Der wilde Auftritt des Spitzenmodells der sonst so zurückhaltenden BMW 02-Serie schaffte es sogar, zum Inhalt einer Anfrage im Deutschen Bundestag zu werden. Spoiler, Streifen und aufdringliche Kotflügelverbreiterungen – so etwas galt nicht länger als politisch korrekt, auch Opel Manta mit mattschwarzen Hauben oder spoilerbewehrte Ford Escort RS gerieten unter Beschuss der Kritiker. Andererseits gelang es BMW so, die bereits über sieben Jahre alte 02-Baureihe zum Publikumsmagneten der Frankfurter Neuheitenschau zu machen und mehr Furore zu bewirken als alle anderen frisch lancierten Supersportler.

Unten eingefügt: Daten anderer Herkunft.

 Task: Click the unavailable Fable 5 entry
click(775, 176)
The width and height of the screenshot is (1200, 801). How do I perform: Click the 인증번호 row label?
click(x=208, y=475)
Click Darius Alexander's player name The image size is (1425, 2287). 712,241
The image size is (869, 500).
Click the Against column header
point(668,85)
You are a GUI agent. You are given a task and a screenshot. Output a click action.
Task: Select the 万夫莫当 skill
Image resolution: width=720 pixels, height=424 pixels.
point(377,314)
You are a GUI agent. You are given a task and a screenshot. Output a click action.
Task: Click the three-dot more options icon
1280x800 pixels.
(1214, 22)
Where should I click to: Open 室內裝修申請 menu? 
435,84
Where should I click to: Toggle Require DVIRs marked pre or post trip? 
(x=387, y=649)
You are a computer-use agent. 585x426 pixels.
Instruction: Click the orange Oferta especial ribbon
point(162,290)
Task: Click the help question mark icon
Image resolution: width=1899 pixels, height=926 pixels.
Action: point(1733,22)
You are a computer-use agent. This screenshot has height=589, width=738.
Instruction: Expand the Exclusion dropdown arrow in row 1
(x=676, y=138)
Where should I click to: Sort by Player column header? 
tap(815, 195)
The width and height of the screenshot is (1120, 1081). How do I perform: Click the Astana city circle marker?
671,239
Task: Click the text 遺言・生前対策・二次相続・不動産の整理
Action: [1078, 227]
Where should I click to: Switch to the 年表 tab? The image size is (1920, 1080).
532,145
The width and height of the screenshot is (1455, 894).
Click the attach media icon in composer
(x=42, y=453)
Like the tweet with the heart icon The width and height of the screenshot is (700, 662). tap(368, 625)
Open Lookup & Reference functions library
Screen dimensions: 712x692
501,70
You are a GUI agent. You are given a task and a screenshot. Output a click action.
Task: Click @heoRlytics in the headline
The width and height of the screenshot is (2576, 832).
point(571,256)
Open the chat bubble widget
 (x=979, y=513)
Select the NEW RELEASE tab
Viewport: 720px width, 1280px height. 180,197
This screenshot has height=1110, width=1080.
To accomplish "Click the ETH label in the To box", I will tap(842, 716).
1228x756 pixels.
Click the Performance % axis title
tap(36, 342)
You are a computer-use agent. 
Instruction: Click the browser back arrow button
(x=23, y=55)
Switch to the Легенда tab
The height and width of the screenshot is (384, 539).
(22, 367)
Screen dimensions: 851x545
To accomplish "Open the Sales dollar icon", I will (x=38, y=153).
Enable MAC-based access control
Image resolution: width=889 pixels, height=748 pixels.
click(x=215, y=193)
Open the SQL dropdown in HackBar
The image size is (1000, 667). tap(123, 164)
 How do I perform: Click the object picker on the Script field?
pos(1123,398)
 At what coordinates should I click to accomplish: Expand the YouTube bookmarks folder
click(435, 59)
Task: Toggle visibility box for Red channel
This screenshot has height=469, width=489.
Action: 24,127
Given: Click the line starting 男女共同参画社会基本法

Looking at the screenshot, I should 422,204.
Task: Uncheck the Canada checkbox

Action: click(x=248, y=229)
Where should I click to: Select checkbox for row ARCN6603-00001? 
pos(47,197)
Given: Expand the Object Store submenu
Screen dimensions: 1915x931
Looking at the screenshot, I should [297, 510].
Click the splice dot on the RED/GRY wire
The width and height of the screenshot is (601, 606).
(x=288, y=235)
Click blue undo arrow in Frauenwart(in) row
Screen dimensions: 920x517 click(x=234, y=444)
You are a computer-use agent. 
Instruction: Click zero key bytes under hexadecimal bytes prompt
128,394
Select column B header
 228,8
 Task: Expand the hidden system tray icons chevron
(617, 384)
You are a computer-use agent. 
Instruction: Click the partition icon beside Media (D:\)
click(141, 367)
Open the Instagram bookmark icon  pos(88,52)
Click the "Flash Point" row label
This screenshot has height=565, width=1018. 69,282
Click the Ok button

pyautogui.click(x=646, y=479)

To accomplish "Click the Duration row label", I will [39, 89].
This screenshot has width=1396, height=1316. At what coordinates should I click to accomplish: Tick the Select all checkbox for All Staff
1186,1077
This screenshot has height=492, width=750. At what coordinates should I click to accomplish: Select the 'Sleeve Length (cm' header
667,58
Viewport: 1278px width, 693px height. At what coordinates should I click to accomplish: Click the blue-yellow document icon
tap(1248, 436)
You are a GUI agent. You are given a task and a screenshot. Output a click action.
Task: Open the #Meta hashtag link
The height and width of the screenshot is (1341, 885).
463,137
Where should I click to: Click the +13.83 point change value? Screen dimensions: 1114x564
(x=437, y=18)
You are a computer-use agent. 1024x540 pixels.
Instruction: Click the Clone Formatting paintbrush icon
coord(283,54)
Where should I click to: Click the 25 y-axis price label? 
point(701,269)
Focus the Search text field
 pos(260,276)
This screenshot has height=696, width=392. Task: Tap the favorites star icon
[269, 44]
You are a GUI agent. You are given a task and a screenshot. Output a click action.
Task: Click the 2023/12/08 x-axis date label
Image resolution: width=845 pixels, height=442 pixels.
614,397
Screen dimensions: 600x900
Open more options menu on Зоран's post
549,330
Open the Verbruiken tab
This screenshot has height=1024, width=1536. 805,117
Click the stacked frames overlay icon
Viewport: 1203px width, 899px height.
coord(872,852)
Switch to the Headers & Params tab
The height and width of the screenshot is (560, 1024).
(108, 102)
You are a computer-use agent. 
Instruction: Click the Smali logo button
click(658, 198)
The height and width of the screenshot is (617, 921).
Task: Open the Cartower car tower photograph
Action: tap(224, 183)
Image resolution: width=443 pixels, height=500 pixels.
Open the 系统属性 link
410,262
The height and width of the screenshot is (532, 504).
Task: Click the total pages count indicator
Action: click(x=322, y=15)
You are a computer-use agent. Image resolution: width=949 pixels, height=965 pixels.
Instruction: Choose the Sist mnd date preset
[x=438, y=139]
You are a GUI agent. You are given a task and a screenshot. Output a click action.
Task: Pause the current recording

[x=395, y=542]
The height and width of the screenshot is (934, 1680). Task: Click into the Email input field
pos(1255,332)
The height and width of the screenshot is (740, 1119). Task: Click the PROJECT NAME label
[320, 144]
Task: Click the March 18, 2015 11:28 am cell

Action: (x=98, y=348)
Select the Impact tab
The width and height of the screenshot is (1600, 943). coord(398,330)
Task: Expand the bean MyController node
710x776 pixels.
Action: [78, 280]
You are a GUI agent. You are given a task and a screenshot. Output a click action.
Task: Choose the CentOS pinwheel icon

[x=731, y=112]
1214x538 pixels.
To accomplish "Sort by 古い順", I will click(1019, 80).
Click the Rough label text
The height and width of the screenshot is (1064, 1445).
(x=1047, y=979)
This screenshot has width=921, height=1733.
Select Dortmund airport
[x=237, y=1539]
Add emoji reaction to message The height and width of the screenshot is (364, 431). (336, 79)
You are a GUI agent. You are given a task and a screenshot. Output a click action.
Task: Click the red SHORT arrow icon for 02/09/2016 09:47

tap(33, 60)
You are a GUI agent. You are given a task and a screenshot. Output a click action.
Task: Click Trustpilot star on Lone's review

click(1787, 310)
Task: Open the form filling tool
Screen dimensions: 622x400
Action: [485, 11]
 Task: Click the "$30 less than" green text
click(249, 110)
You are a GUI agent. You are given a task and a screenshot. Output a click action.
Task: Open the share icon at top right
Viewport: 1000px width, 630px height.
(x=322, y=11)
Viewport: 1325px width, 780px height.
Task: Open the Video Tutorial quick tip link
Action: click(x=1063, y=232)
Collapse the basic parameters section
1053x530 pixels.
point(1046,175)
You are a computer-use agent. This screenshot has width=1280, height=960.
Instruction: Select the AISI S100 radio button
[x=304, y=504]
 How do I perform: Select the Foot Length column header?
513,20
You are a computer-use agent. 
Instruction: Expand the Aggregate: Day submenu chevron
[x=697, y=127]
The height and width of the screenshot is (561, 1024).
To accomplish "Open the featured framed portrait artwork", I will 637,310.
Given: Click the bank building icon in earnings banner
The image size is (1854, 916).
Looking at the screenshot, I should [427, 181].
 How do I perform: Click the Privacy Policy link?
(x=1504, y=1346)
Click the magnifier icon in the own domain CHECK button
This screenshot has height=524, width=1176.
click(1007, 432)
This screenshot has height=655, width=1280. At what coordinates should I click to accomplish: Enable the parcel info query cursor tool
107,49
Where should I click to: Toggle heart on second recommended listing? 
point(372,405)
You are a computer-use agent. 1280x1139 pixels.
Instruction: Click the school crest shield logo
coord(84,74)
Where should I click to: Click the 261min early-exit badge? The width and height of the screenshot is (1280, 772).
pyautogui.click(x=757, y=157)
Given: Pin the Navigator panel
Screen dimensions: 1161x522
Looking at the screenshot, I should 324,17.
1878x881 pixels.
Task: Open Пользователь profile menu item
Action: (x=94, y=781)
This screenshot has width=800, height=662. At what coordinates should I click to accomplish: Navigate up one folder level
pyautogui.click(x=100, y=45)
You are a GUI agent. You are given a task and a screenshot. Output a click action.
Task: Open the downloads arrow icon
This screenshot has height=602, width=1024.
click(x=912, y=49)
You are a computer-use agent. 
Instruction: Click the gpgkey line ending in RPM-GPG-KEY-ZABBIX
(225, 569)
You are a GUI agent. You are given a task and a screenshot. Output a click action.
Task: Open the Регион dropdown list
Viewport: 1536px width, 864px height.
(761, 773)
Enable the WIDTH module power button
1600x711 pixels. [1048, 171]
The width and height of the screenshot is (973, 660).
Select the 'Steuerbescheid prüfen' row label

Tatsächlich debütierte gleichzeitig auch der deutsche Übersportler Porsche 911 als auffälliger Turbo, dies jedoch nur als Prototyp. So konnte der BMW 2002 den Anfang setzen als erster deutscher Serien-Turbo, nachdem nur ein Jahr zuvor die aufregende Sportwagenstudie BMW Turbo Begeisterungsstürme entfacht hatte – auch ob des aufgeladenen, heißblütigen 2,0-Liter-Vierzylinders unter dem Kleid des Flügeltürencoupés. Ganz neu war die Turbotechnik damals bereits nicht mehr. Allerdings wussten nur Insider, dass die ersten Serienautos mit Turbolader aus der Heimat des Rock'n’Roll stammten. Während Elvis Presley mit „Blue Hawaii“ und Chubby Checker mit „Let's twist again“ im Jahr 1962 die Radiocharts stürmten, rockte General Motors mit Turbotechnik in den Modellen Oldsmobile Jetfire und Chevrolet Corvair Monza Spyder die V8-Szene.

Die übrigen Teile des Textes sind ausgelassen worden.